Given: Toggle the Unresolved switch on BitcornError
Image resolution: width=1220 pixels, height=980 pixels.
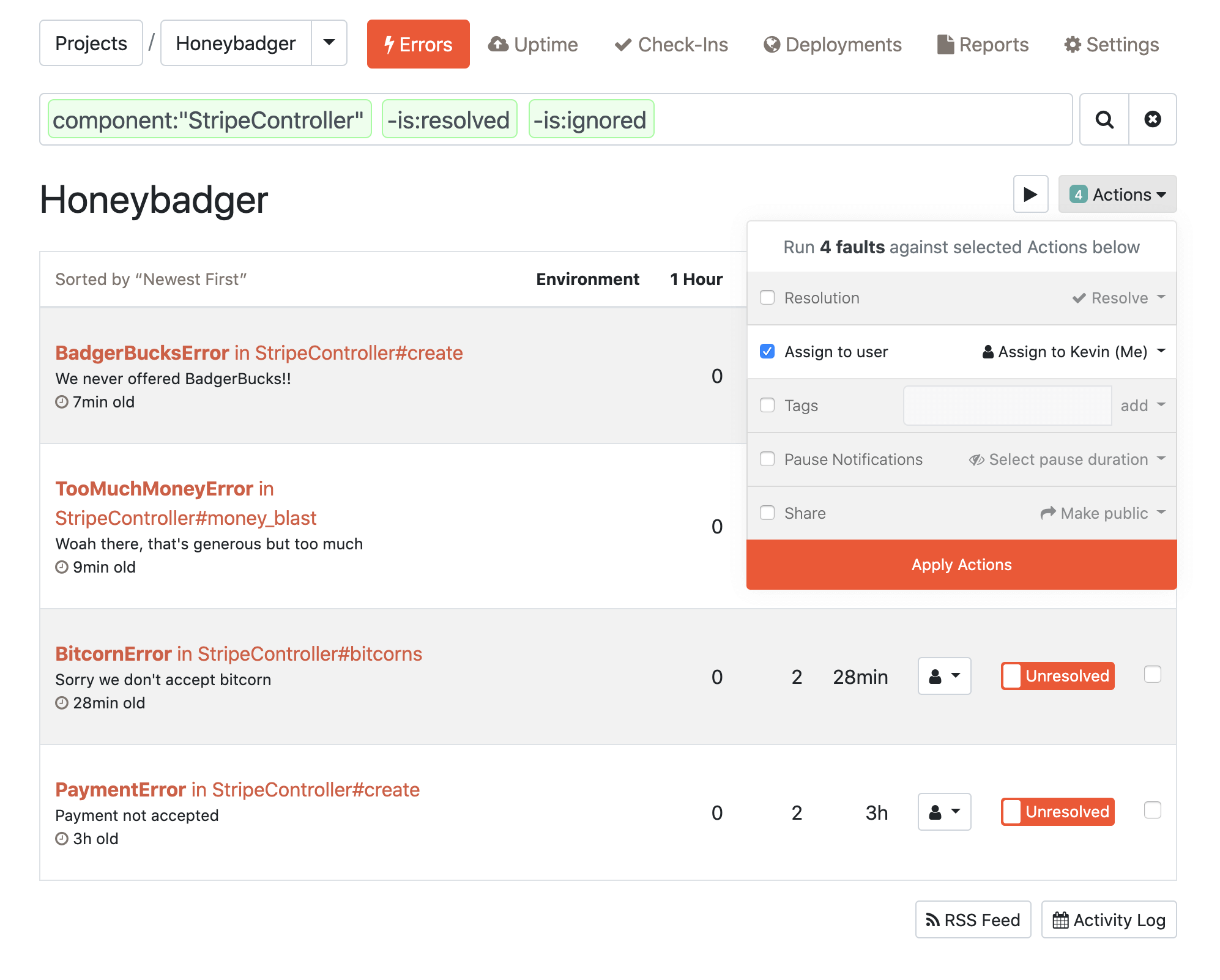Looking at the screenshot, I should click(x=1057, y=676).
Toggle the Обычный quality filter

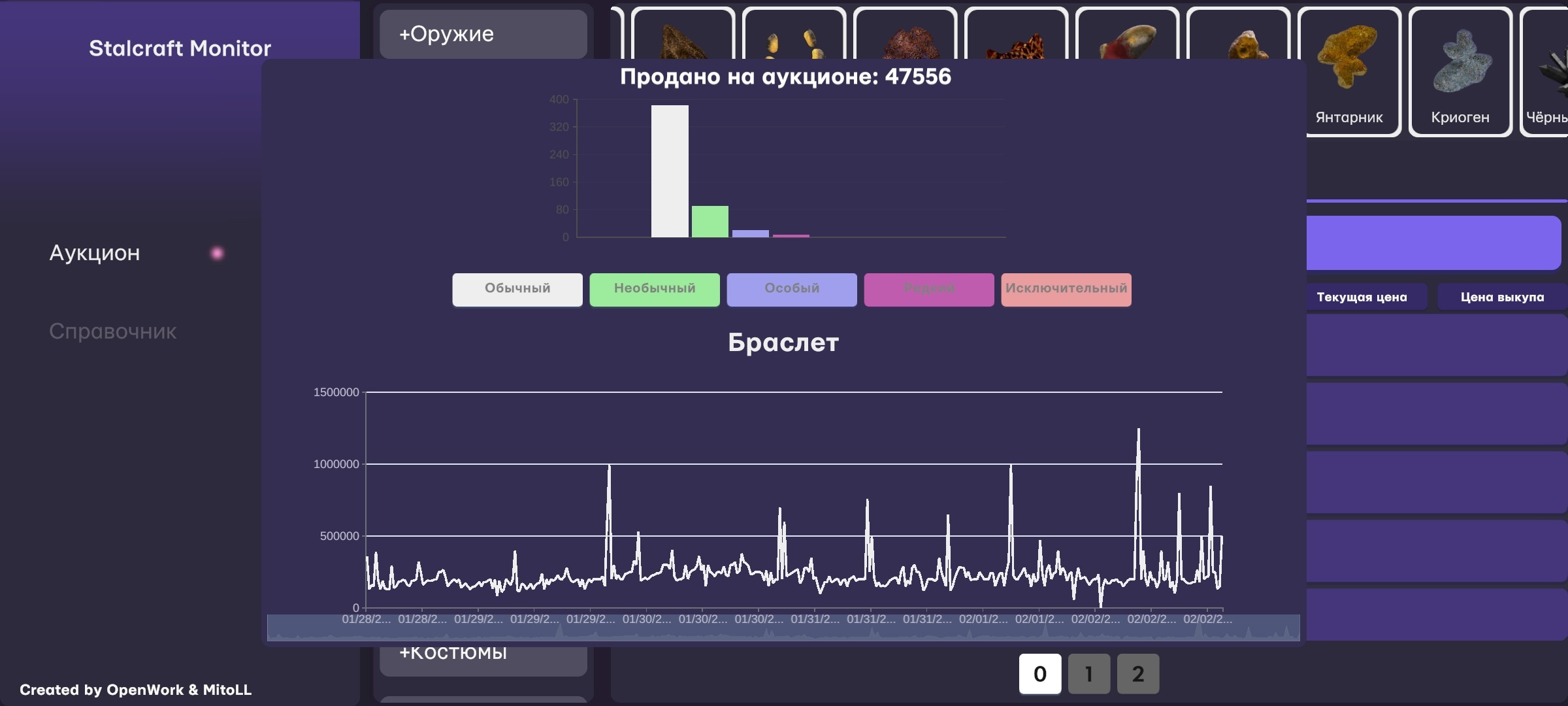517,289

▶ **Exercise requirements**
From the first line above to the last, copy the records exactly but omit the pictures.

▶ **Task answer**
Given: Toggle the Unresolved switch on BitcornError
Image resolution: width=1220 pixels, height=980 pixels.
Looking at the screenshot, I should click(x=1057, y=676).
Toggle the Обычный quality filter

517,289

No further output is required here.